Your take-away tips:

  • Consult your doctor for a medical cause.
  • Expand your sexual repertoire.
  • Use sex toys for faster arousal and orgasm.
  • If partnered, communicate what feels good and what doesn’t.
  • If solo, enjoy self-pleasuring often.
  • The more sexually active you are — partnered or solo — the easier it becomes to reach orgasms. 

(This article first appeared on Senior Planet as “Ask Joan: Easier Orgasms” on July 20, 2020.)

7 Comments

  1. betty c. on July 24, 2023 at 6:43 am

    I am 75 and thought my sex life was over after my husband died – we never had sex much anyway like a lot of older couples. I hadn’t had sex in 25 years and never masturbated either. My cousin told me about using the soft end of an electric toothbrush. Nothing much happened. Fortunately I watched a video where a woman explained it takes a female about 20-30 minutes of stimulation to have an orgasm. I was giving up too soon. THANK GOD I found this out. So prepared as directed, extra pillow under hips, plenty of lube and 25 minutes I had the most amazing orgasm I’ve ever had in my life. Bought a “good” clit sucker for even greater orgasms. If you are older and think it’s all over, trust me, it isn’t. Just allow yourself the time…enjoy the experience.

    • Joanne on August 5, 2023 at 10:19 pm

      Like you, betty c., I had no idea until about 4-5 years ago how long it took a woman to be aroused. I am 67, and nobody ever told me how much erectile tissue a woman has, and where it is, and that’s why it takes longer for her to become aroused.

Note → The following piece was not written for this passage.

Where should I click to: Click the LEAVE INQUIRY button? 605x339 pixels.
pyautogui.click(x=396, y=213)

Sure, everyone always said that women took longer, but a LOT of men think it’s just because women don’t like sex! Well, they’re wrong, as far as I’m concerned. When I look back at the sex I had in my 20s, 30s, and 40s… it’s a wonder I like sex at all.
      My husband fingers me for a few minutes and thinks I ought to have an orgasm from that. When I tell him I need longer, he gets frustrated and then I lose any arousal I had. I haven’t had a good orgasm with him in months. Probably over a year now, since he doesn’t perform oral on me anymore. I didn’t used to take as long, but honestly, he used to do way more foreplay, and he used to give me oral sometimes. I take the best physical feelings and just try to appreciate that, but that doesn’t do much. So, I got several vibrators, and fantasize and take my time, and wow, what incredible orgasms!

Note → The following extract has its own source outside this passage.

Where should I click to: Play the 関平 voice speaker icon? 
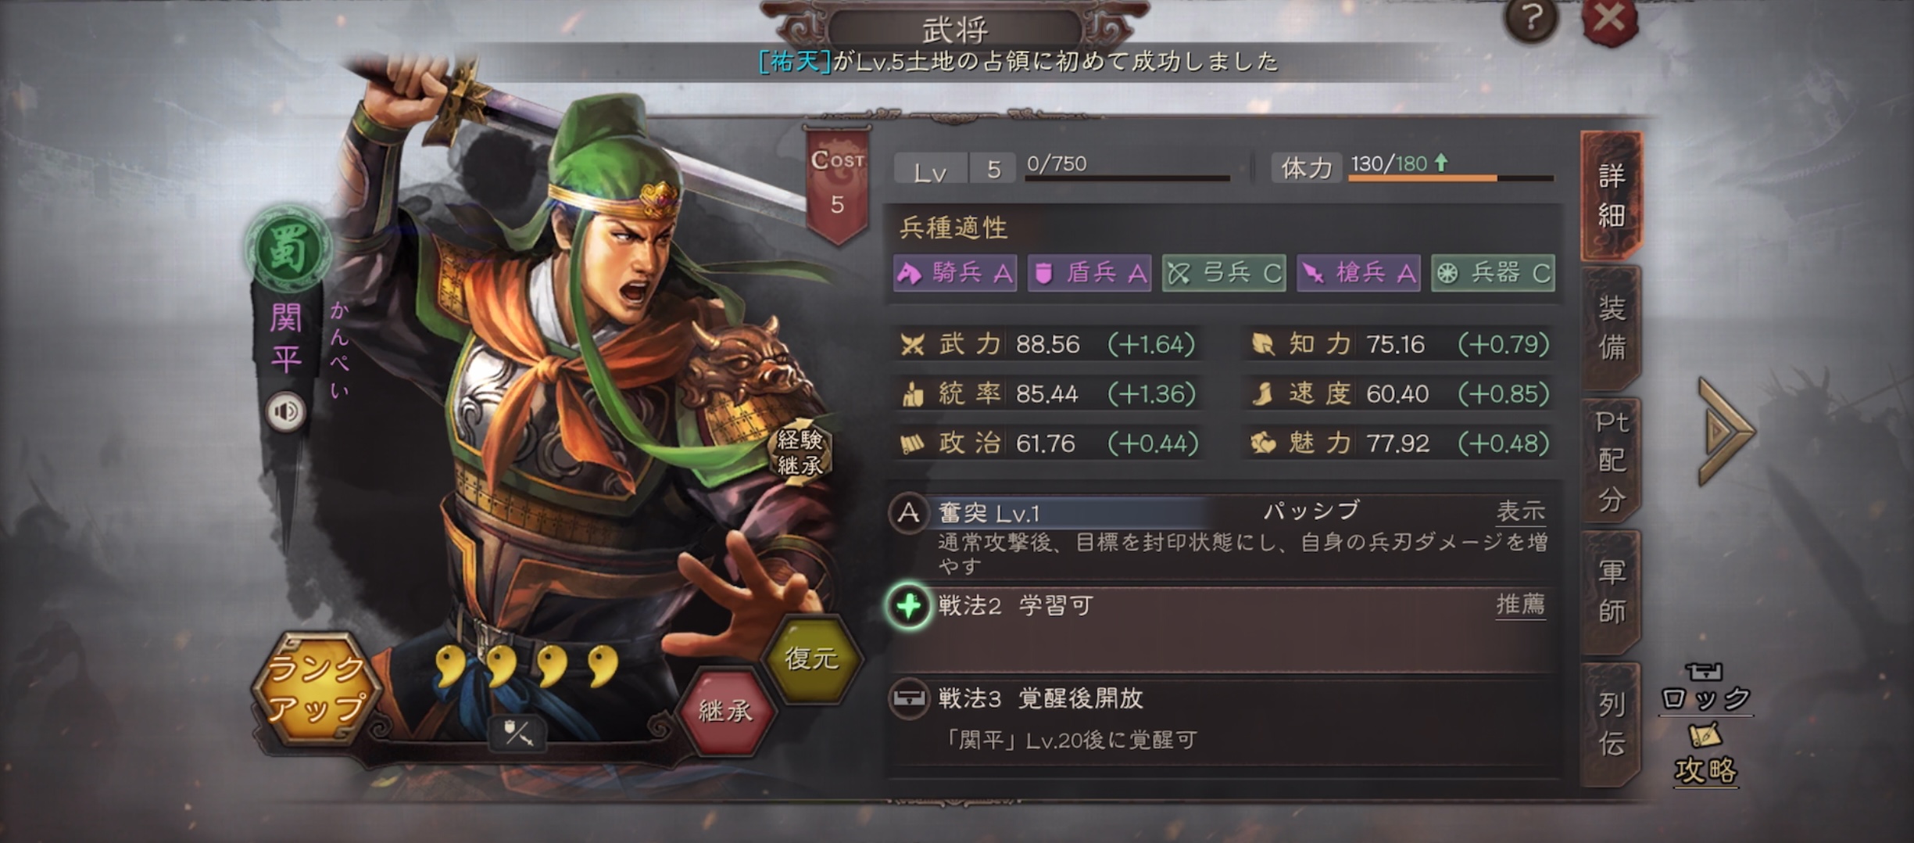(285, 411)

  2. Ann on July 16, 2023 at 3:54 pm

    I am a 66 yr old woman, and for me, daydreaming or fantasizing are the ways to get on the road to an orgasm. For me, I think about a man I was really, really attracted to in the past. Nothing ever happened because he was married, but boy, was I ever attracted to him! I concoct a story in my mind about the two of use getting together, and go through all things we would do. Meeting, touching, talking, our first kiss, spending time together, more kissing (in great detail!), and onward, through holding, touching, and making love. I just weave the whole story in my mind. I had never done this until the last couple of years. The mind is your primary sexual organ, after all, and for me, these fantasies get me incredibly aroused. I can have an orgasm doing this, with almost no touching. Sometimes I will caress myself the way he would do in my fantasy, but usually I just dream… It’s absolutely amazing how powerful this is. (oh yes, I also use a vibrator…)

    • Joan Price on July 16, 2023 at 3:58 pm

      Yes, fantasy is powerful! The brain is our primary sex organ, as you say!

  3. Ray on July 2, 2023 at 11:26 am

    I find that watching porn helps whether solo or partnered. My late husband and I watched together. It gets the juices flowing even before foreplay begins. The more aroused you are, the easier it is to reach orgasm.

  4. Leland Spring on January 13, 2023 at 9:43 am

    Men can have the same problem, I am one of them.

  5. Carol Nicholson on November 22, 2022 at 9:39 am

    I found the hand held shower massager head is the most effective & fastest way to orgasm. Just find the right speed & pressure, gently lift your labia to expose the clitoris & wow!